One day at lunch-time in San Francisco’s financial district, my co-worker pulled a book from one of the stalls along the Embarcadero and handed it to me. He said, “You should read this.” It was an earlier publication by Rachel Carson, A Sense of Wonder. But it was only until recently that I’ve read her seminal work, Silent Spring. The book was published in 1962 much to the displeasure of the chemical industry.
DDT (dichloro-diphenyl-trichloroerthane) was synthesized and discovered in 1874 by Austrian chemist Othmar Zeidler. Years afterward, Swiss chemist Paul Hermann Muller realized that the compound could be used to kill insects and later received the Nobel Prize for his work.
DDT was used used extensively throughout World War II and years afterward to kill insects attacking crops and carrying disease. But the chemical was found to be highly toxic accumulating in the body, harming fetuses and endangering our planet’s entire ecosystem by poisoning water and all life forms which depended upon it— birds, fish, animals, and plants.
In calling for the elimination of DDT and similar chemicals, Carson ends her book by saying that the control of nature “is a phrase conceived in arrogance born of the Neanderthal age of biology and philosophy, when it was supposed the nature exists for the convenience of man.”
Her work led to the banning of DDT in agriculture throughout the United States (1972) . The use of DDT was banned internationally by the Stockholm Convention on Persistent Organic Pollutants (2001).
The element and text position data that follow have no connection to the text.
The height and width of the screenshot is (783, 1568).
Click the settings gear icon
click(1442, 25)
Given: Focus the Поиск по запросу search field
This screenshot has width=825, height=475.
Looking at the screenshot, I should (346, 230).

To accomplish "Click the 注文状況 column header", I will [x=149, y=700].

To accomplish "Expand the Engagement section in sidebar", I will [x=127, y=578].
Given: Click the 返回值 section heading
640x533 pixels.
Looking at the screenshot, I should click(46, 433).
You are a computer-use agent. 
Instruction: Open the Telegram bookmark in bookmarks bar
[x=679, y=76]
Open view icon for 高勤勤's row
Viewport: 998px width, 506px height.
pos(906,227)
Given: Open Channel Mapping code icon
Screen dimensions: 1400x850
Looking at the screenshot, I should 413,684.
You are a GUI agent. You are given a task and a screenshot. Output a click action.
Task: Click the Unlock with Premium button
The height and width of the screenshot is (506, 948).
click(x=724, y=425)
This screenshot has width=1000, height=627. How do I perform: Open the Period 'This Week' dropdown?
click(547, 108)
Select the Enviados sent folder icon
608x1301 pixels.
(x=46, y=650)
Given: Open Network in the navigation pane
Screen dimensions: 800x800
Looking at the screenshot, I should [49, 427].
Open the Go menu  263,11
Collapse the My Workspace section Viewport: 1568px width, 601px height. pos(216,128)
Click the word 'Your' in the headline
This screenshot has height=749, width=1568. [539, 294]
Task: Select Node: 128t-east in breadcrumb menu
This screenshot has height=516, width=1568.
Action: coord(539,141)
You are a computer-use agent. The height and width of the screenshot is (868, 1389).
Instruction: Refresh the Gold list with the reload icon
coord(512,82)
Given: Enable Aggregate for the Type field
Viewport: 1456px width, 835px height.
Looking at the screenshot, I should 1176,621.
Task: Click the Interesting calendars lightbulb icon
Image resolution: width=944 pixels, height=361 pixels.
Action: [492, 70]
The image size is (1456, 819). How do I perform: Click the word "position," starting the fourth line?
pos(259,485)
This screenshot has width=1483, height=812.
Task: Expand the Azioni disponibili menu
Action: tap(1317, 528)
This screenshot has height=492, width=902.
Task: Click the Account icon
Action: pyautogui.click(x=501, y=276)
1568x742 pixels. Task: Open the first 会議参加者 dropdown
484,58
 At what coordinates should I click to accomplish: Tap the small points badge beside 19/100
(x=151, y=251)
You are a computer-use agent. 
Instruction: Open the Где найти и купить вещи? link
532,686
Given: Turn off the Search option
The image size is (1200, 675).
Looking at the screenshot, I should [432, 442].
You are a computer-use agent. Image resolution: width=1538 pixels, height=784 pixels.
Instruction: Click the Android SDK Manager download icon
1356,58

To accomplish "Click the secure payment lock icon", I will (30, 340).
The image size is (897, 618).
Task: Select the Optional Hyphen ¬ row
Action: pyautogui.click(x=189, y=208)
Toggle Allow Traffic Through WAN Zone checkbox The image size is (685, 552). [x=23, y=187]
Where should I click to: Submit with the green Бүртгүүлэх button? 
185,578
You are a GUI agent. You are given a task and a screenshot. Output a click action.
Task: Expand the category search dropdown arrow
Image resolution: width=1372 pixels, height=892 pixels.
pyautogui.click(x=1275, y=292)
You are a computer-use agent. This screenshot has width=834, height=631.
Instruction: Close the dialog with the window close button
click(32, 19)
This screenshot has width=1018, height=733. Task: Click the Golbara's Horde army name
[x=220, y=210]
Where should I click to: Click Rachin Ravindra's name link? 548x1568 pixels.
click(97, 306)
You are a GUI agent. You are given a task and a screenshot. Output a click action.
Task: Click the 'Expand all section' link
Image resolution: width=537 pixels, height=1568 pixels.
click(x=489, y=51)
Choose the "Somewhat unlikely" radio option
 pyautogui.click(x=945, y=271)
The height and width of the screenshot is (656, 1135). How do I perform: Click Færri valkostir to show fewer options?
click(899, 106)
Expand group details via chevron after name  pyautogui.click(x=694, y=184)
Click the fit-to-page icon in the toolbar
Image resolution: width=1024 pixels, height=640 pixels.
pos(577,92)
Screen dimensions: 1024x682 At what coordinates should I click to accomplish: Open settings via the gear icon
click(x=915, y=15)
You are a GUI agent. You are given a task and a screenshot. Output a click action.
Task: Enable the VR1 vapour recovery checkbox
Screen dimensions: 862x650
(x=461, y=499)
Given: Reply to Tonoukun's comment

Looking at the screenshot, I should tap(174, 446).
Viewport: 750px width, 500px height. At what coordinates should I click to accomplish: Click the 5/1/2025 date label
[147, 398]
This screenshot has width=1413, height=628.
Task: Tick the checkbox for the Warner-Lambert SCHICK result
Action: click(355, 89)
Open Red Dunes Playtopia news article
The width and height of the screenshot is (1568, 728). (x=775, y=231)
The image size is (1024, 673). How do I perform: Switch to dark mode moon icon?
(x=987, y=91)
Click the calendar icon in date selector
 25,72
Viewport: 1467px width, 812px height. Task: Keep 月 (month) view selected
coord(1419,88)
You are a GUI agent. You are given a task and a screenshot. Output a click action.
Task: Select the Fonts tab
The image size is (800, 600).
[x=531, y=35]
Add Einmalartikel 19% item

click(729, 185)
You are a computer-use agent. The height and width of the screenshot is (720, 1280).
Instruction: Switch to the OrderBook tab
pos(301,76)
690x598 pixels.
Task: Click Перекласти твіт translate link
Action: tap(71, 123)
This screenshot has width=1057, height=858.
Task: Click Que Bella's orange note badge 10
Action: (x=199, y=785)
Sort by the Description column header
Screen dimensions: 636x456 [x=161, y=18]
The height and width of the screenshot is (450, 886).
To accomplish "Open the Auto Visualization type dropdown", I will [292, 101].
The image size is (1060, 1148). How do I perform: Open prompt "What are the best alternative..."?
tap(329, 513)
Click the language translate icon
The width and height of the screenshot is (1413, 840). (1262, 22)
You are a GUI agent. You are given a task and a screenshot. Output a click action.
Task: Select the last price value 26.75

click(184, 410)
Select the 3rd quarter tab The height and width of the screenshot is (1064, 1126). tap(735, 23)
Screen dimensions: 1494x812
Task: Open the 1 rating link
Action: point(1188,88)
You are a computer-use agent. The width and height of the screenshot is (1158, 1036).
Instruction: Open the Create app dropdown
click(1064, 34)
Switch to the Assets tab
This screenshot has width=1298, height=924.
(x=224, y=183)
Carson’s action also led to the creation of the Environmental Protection Agency (EPA) initiated by President Richard Nixon (1970).
Such was the courage of one woman to defy the chemical industry. In educating and alerting the public, she set in motion the foundations of the environmental movement.
The fight for environmental justice continues. Many other organizations and standard bearers include Robin Wall Kimmerer, a scientist and enrolled member of the Citizen Potawatomi Nation. Her most recent books are Braiding Sweetgrass and The Serviceberry: Abundance and Reciprocity in the Natural World. They bring an awareness of the practices of native peoples to work with and not against the environment. Kimmerer says that her best teachers are the Three Sisters–corn, squash, and beans. Together there is an interplay between them which helps them to grow and thrive. Together, she says, they form a nutritional triad that can sustain people.
There is a general realization that we are living in a new geological epoch where human beings (largely based in developed nations) are changing the environment at an exponential rate. There is also an understanding that the time to halt climate change has passed. Like all organisms, in order to survive, we must learn to adapt to our environment. In her book The Nature of the Future, author Elizabeth Kolbert examines how scientists are using new technologies, including knowledge about DNA structures, to adapt to these changes. Regarding climate warming she notes that just as there are three ways to add CO2 to the environment, there are at least as many ways to remove it.
As weather patterns change, ice bergs melt, and all life seek higher ground, we are all living in an epoch that demands a new awareness. Rachel Carson’s successors are pointing a direction to allow us to do so, and to make the world safer for this and future generations.